*Your instructions:* Extend the survey summary on the Russian insurance market, picking up after its final point about bank insurance as a sales channel.

*Selected passage:*
The size of the Russian insurance market (other than compulsory medical insurance) in 2013 will approach 930 billion RUB (30 billion USD), strengthening Russia's position in the global insurance market. The key growth driver will remain the continuing (albeit not as strong as in the previous year) growth in the lending market.
Despite this ongoing growth, profitability remains a challenge; insurers believe that the main focus will shift from achieving high premium growth figures to increasing profitability through cost optimisation and deeper risk analysis. In the present conditions, insurers cannot achieve high figures in all market segments at once and are concentrating on the areas where they have the most significant competitive advantages. The latter include focus on the client, improving business process efficiency and further cost optimisation.
In recent years, the Russian insurance market has seen significant legislative changes, in the shape of tighter capital requirements, the transition to mandatory IFRS reporting, the introduction of new mandatory classes of insurance, and the start of the process of creating a single financial regulator. Even so, most insurance company bosses believe that insurance law in Russia needs further refinement, particularly with regard to control over the activities of brokers and financial reporting.
"The attractive growth in the market, together with the recent increase in the limit on foreign capital is providing foreign players with a good opportunity to enter the market. However, while the market participants expect the number of mergers and acquisitions in the Russian market to increase in 2013 and 2014, they believe that these deals will mainly involve domestic insurers," says Adrian Quinton, Partner and Head of Insurance and Actuarial Services at KPMG in Russia and the CIS.
Prospects for market growth
- The respondents expect the insurance market to grow by 10-15% in 2013 to 890-930 billion RUB, approaching the 1 trillion ruble mark. Economic growth, named as one of the key market growth drivers in the previous survey, did not feature among those for 2013. This may be due to the market slowdown in Russia's GDP growth. According to the insurers, growth in the insurance market in 2013 will mainly be due to the continuing boom in retail lending (with 30%* growth expected) and legislative reforms (such as the introduction of mandatory liability insurance for transport operators).
- In 2013, CASCO insurance will account for a small proportion (20-30 billion RUB) of the increase in the market for insurance other than life insurance. As in previous years, the main growth driver will be an increase in retail lending.
- Life insurance is showing the highest rates of growth. The compound annual growth rate for insurance premiums was an impressive 63%, increasing from 23 billion RUB to 53 billion RUB, with the result that the share made up by life insurance of the total voluntary insurance market rose increased from 5% to 8%. Growth is expected to continue at 30-50% a year in the short term, buoyed by high rates of growth in mortgage lending (forecast at 15-20%** in 2013).
- Bank insurance will remain the fastest-growing sales channel in 2013, and, accordingly, the amount of commission will continue to grow. This means that in the CASCO, life insurance and personal accident insurance segments insurers will have the opportunity to increase their gross premiums, but margins will be squeezed by higher bank charges.

*Dataset section:*
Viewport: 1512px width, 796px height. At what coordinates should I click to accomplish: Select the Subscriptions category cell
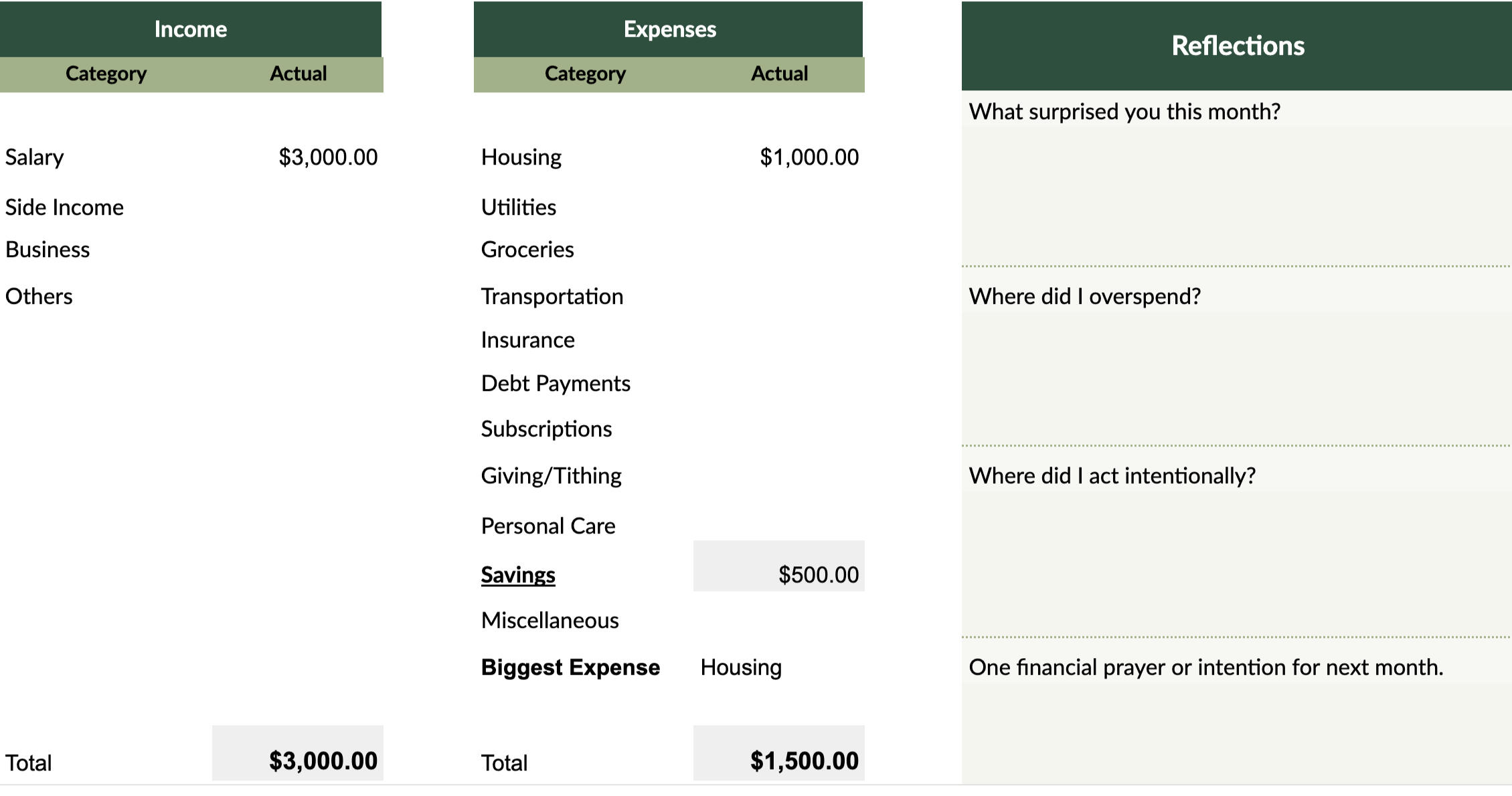tap(546, 429)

*Result:*
*According to the Central Bank of Russia
** According to the Agency for Housing Mortgage Lending
Insurance companies will continue to make their biggest profits on corporate property insurance, while mass-market forms of coverage such as CASCO, compulsory motor third-party liability and voluntary medical insurance will continue to offer low returns owing to the high level of competition.
As in 2012, the optimisation of administrative and acquisition costs remains a priority for insurers in 2013, but we are seeing a gradual shift in focus towards cutting costs associated with paying out damages.
In 2013, costs associated with paying out damages are being controlled primarily through closer cooperation with partners (auto service centres, medical clinics, etc.), improving the monitoring and settlement of legal claims and optimising subrogation collection.
Company bosses say progressive legislative reforms are needed for the insurance market to improve further, particularly in the regulation and oversight of the financial statement preparation and in control over the activities of brokers (the level of commission, client-broker-insurer arrangements and licensing).
The market participants expect compulsory motor third-party liability insurance margins to fall in the near future due to the adverse impact of legislative reforms currently being discussed, such as expanding the application of the law on protecting consumer rights, and to the uncertainty over whether raising insurance rates will lead to the increase in insurance limits.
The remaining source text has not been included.